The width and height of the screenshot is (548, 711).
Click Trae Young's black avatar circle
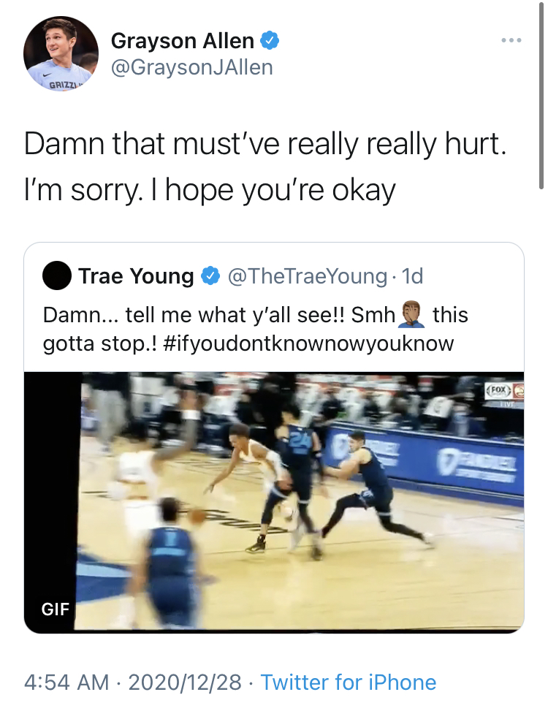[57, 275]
---
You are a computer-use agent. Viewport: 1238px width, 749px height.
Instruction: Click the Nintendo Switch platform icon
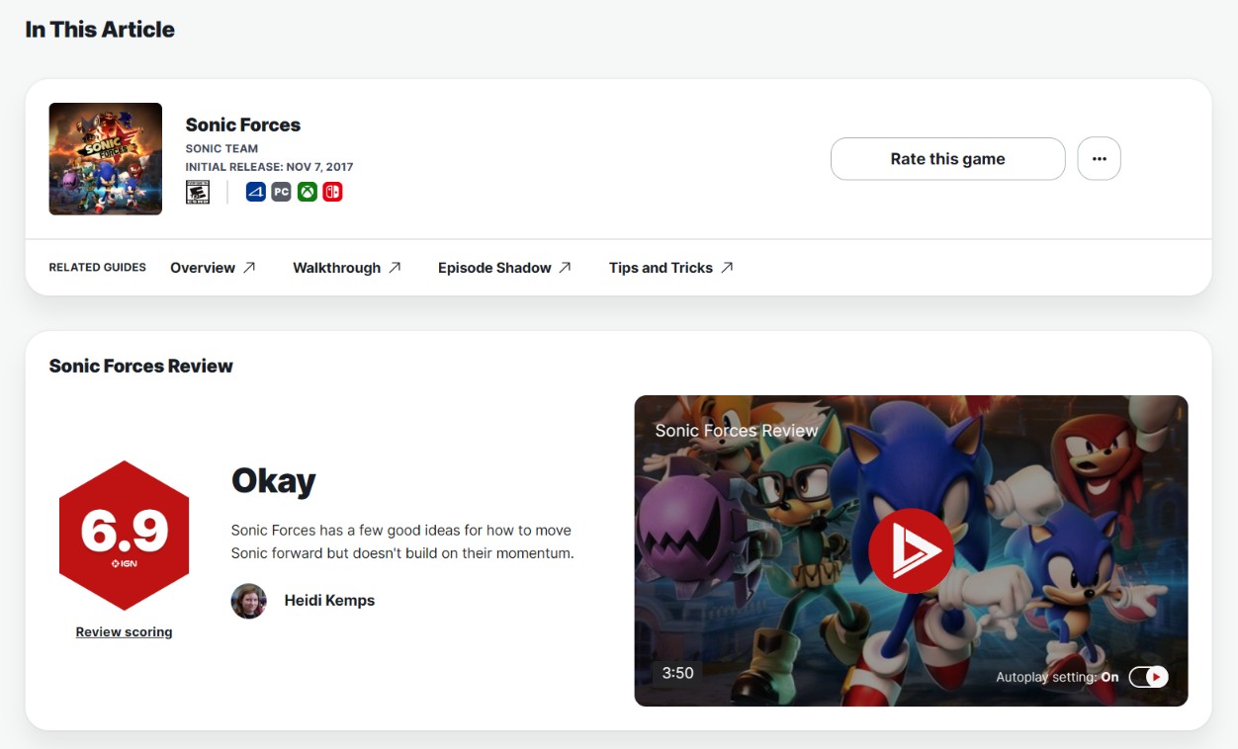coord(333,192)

- EXERCISE PROMPT: Each line in the data that holds the string "height" must be returned.

- ANSWER FOR THE TASK:
The width and height of the screenshot is (548, 711).
You are a computer-use agent. Viewport: 1238px width, 749px height.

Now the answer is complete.